_WHAT IS REQUIRED:_
In the records, each line holding "computer" must be reported.

[Dataset entries]
--

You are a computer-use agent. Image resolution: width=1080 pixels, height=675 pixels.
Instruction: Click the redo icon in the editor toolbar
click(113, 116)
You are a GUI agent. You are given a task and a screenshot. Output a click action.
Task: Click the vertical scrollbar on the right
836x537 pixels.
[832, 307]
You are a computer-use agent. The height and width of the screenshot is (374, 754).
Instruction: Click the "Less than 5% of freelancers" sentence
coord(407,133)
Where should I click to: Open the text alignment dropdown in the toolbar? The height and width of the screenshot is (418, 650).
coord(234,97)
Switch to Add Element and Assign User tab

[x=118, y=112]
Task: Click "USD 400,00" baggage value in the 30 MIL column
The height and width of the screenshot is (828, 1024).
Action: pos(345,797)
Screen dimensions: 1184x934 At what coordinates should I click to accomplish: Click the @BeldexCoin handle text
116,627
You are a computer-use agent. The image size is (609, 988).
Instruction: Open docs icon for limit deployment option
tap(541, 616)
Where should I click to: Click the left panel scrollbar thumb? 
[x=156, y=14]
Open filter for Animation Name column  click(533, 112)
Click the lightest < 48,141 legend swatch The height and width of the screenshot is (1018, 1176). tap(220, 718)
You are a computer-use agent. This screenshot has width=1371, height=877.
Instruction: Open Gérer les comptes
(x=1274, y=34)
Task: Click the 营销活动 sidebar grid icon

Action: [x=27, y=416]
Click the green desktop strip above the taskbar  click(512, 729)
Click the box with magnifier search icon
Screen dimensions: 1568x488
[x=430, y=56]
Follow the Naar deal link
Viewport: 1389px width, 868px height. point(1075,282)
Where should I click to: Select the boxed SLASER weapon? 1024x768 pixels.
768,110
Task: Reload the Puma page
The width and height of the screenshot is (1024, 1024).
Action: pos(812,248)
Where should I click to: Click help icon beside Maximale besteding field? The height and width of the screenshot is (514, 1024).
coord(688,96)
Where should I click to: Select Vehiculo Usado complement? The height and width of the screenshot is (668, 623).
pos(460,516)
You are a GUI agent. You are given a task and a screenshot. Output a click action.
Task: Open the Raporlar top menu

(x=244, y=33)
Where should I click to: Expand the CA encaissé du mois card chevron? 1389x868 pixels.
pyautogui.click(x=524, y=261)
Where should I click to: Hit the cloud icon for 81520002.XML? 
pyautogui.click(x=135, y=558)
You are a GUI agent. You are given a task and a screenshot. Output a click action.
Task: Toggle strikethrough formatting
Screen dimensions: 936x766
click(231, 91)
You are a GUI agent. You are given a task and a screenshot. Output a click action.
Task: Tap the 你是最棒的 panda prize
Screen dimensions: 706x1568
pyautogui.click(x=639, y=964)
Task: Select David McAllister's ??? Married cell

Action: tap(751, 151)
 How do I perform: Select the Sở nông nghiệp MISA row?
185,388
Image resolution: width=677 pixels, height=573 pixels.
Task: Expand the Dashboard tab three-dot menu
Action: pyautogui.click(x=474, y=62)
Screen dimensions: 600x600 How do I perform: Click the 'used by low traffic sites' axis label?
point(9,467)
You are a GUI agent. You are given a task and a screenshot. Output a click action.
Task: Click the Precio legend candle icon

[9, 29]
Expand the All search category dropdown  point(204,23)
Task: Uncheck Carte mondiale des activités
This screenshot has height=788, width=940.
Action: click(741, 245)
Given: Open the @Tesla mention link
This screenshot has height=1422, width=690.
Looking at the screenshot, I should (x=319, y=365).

--

_RESPONSE AREA:_
You are a computer-use agent. Image resolution: width=1080 pixels, height=675 pixels.
You are a computer-use agent. The height and width of the screenshot is (374, 754).
You are a computer-use agent. The image size is (609, 988).
You are a computer-use agent. This screenshot has width=1371, height=877.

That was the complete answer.